So – what’s the problem with monoculture farming?
The easiest way to grow something is not always the best way to grow something. On the surface, it seems that growing a single crop in blocks makes sense. You can fertilize everything the same way, develop automated cultivation and harvesting methods, spray with ease, irrigate simply, etc.
It’s easy to take care of a straight block of corn… or blueberries… or apples. So – what’s the problem with monoculture farming? The problem is that over time you end up with unexpected problems – and that’s what we’re seeing right now in the Florida citrus industry.
This state has overflowed with oranges for a century. We’ve got a great climate through the southern half of the state that allows citrus to produce richly colored sweet bounty that’s just perfect for shipping up north to your sad, pale, scurvy-ridden Yankee relations.
However, our entire industry is now in deep trouble. Though you wouldn’t know it by driving past thick, green groves, there’s a major battle going on. Florida citrus survived being battered by canker… but now faces the threat of extinction thanks to “greening.”
When anything is planted in large blocks, close together, across vast swaths of acreage, it become a target.
Think European cities during the Black Death.

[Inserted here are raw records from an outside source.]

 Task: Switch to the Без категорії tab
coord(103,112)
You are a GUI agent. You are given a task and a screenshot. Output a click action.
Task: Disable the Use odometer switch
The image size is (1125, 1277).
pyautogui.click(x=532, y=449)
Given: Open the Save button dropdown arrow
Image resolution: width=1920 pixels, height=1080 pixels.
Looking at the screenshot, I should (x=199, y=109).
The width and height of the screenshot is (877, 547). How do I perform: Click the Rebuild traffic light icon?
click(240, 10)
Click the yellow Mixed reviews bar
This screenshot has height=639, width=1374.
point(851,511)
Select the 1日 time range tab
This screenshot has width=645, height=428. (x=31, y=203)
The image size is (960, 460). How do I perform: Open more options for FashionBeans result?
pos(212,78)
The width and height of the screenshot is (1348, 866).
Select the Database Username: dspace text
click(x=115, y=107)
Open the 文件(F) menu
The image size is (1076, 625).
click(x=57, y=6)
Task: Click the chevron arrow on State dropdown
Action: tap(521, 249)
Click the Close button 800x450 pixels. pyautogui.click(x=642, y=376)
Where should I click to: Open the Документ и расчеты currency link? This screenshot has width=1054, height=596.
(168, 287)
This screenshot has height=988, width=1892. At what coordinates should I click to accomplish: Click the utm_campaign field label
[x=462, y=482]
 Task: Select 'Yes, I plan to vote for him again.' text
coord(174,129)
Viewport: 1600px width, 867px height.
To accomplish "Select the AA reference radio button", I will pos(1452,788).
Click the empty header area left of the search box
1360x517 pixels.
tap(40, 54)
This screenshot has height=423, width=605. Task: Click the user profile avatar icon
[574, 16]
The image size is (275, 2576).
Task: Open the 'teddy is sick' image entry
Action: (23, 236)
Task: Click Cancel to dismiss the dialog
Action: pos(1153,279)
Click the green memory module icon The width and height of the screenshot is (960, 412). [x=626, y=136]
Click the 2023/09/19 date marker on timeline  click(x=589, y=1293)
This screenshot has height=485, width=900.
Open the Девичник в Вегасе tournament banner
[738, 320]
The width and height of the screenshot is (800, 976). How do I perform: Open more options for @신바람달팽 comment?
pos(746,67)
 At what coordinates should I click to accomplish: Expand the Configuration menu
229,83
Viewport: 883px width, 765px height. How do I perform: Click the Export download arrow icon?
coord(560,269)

Lots of folks packed together under less-than-ideal conditions suffered and died from a horrible disease. Many of those who lived in the country were spared.
There’s a reason God designed forests the way He did. There are lots of layers, lots of distractions for pests, and lots of attracting and repelling interactions that take place in a way we barely understand. It’s rare to see a large block of anything in nature (when you do, it’s usually a sign of poor soil or particularly harsh conditions).
Scientists are working on new, genetically engineered oranges that aren’t susceptible to greening. Creepy, but there may not be another solution other than burning everything down and starting over.
There’s no easy way out of this one.
Avoid packing like things together, however, and you will avoid the problems with monoculture farming.